Published Wed Apr 15 2026 08:00:00 GMT+0800 (中国标准时间)
practiceRAGknowledge base
KB preparation in practice — from Notion / Lark / Confluence to RAG
A bad KB ruins any LLM budget. End-to-end repeatable pipeline — export, clean, chunk, augment, evaluate — with Python.
The core tension#
Source docs (Notion / Lark / Confluence / Word) weren’t designed for RAG:
- TOCs, decorative content, emoji-heavy headers
- Tables lose structure
- “Old drafts” mixed with current truth
Dropping them as-is into RAG: irrelevant retrieval, hallucination, angry users.
The pipeline#
Source → Export → Clean → Chunk → Augment → Embed → Index → Evaluate
Step 1 — Export#
| Source | Tool |
|---|---|
| Notion | Official export → Markdown |
| Lark docs | feishu-doc-export or API |
| Confluence | confluence-markdown-exporter |
| Word / PDF | unstructured library |
Step 2 — Clean (Python)#
import re
from pathlib import Path
def clean(text: str) -> str:
text = re.sub(r'^[\U0001F300-\U0001FAFF]\s*', '', text, flags=re.MULTILINE)
text = re.sub(r'!\[\]\([^)]+\)', '', text)
text = re.sub(r'\n{3,}', '\n\n', text)
text = re.sub(r'(?ms)^#+\s*(Contents|TOC).*?(?=^#)', '', text)
return text.strip()
for p in Path('docs/raw').rglob('*.md'):
out = Path('docs/clean') / p.relative_to('docs/raw')
out.parent.mkdir(parents=True, exist_ok=True)

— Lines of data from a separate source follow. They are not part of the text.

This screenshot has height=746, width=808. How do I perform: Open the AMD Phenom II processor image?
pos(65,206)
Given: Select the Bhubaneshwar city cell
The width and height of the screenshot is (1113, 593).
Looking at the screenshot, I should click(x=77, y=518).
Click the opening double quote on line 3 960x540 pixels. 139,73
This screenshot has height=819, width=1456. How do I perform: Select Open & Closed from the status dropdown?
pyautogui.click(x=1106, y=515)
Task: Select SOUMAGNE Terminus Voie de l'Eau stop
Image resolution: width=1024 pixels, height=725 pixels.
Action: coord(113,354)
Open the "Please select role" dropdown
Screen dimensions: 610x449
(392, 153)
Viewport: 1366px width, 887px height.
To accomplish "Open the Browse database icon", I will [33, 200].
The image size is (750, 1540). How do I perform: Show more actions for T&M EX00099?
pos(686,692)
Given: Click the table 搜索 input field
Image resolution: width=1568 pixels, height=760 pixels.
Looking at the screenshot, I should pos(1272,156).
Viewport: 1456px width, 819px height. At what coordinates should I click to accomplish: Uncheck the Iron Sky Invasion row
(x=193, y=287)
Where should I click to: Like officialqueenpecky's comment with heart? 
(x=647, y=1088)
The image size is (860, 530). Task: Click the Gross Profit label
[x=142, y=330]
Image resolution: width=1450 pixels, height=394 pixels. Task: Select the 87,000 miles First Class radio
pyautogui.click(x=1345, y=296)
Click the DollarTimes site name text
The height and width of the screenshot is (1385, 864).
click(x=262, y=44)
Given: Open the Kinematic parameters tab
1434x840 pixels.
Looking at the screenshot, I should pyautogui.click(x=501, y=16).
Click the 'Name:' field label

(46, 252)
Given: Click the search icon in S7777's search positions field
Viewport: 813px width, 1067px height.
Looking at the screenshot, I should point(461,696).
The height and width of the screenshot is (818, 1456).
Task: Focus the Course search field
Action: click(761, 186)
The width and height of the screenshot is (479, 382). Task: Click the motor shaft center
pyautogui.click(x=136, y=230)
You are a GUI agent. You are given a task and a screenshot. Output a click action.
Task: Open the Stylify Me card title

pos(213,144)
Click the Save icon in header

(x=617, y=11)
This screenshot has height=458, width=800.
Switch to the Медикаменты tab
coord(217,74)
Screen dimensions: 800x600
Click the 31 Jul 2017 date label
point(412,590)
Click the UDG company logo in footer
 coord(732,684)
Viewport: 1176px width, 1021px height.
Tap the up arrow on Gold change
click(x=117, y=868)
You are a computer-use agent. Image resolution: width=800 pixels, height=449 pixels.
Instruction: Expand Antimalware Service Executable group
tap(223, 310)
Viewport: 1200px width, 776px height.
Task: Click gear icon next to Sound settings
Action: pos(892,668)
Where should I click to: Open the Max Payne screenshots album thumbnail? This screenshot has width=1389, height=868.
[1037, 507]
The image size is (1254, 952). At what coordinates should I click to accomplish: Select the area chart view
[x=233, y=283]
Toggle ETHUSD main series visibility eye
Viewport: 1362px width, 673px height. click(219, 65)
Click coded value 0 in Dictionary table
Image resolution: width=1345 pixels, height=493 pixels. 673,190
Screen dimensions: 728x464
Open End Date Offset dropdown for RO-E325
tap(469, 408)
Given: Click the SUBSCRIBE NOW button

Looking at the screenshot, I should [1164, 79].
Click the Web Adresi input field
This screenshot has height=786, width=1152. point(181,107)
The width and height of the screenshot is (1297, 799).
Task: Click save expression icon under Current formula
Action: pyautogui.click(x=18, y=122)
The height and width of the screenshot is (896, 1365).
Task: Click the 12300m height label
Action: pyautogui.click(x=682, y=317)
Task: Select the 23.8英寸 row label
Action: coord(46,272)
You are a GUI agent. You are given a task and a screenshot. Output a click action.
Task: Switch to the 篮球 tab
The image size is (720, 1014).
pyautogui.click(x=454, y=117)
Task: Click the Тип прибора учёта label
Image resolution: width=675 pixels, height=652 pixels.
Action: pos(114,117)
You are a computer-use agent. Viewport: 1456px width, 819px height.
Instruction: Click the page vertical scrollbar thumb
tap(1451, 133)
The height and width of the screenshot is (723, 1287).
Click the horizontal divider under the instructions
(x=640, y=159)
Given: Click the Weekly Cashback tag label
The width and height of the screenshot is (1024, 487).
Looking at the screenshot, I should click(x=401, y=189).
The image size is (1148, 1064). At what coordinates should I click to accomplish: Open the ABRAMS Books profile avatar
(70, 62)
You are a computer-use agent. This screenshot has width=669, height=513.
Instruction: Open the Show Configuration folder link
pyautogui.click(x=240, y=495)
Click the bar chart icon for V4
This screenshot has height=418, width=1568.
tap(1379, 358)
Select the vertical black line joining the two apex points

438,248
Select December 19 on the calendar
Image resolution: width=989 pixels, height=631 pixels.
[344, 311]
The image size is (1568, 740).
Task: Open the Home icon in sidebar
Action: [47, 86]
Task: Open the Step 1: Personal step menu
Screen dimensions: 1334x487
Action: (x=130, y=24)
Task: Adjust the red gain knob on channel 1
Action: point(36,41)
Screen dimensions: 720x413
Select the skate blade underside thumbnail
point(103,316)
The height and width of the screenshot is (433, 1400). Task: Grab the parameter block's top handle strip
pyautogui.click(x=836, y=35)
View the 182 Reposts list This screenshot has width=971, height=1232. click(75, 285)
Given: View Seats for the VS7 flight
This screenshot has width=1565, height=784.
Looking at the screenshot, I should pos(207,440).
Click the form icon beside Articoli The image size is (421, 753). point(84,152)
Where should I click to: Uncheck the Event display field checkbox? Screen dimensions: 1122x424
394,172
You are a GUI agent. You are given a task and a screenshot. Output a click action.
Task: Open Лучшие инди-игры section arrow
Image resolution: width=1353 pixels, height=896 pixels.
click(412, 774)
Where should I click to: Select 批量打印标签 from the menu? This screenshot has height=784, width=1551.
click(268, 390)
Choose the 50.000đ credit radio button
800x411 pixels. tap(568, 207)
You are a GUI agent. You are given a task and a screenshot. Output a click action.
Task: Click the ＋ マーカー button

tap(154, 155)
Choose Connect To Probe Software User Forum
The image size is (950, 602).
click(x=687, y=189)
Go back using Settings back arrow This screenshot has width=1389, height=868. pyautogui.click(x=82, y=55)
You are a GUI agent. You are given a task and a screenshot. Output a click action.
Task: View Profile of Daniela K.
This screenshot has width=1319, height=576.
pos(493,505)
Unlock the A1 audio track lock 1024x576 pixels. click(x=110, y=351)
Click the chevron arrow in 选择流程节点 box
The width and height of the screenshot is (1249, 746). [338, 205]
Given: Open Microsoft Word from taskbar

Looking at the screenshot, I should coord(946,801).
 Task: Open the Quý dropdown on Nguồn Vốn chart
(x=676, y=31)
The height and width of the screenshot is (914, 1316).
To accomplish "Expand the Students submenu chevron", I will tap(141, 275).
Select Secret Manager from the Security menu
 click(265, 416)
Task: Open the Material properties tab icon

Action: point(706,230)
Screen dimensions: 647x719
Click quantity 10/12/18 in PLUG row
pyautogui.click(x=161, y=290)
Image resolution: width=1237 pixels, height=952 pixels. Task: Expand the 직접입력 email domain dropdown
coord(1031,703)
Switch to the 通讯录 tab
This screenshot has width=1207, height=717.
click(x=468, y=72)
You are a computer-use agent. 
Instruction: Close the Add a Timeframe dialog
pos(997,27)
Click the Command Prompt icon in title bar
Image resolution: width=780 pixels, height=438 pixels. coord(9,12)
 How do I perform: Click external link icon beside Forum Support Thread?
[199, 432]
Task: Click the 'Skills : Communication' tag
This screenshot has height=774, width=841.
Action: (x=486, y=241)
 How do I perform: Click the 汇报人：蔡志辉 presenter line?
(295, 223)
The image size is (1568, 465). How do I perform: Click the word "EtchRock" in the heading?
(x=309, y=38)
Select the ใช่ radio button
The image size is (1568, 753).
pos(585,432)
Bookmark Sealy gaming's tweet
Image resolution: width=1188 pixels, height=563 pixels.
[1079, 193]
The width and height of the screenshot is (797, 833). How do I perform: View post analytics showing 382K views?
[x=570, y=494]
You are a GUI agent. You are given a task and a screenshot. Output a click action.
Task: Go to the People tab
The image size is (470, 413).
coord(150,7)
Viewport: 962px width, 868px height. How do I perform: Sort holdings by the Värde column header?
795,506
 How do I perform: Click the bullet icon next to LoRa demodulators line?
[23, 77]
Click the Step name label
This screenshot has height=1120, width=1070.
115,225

out.write_text(clean(p.read_text()))
Step 3 — Chunking strategy#
Skip the “500-char default” — pick by document type:
| Type | Chunking |
|---|---|
| FAQ / Q&A | One Q-A pair per chunk |
| Tutorial / manual | By H2, preserve context |
| API reference | Per endpoint, include params + example |
| Policy / contract | By clause number |
Step 4 — Augmentation#
Embedding models like bge-m3 work better on questions than statements. Prefix each chunk with “what question does this answer”:
prefix = llm.generate(
f"In one sentence, what question does the following text answer?\n{chunk}"
)
augmented = f"Question: {prefix}\nAnswer: {chunk}"
We’ve measured 3-8 point MRR@5 gains.
Step 5 — Evaluate every change#
hits = []
for item in eval_set:
results = retriever.search(item['question'], top_k=5)
hit_rank = next((i for i, r in enumerate(results)
if r.id == item['expected_chunk_id']), None)
hits.append(hit_rank)
mrr5 = sum(1/(r+1) for r in hits if r is not None and r < 5) / len(hits)
print(f"MRR@5: {mrr5:.3f}")
Alarm if it drops 5% from baseline — roll the change back.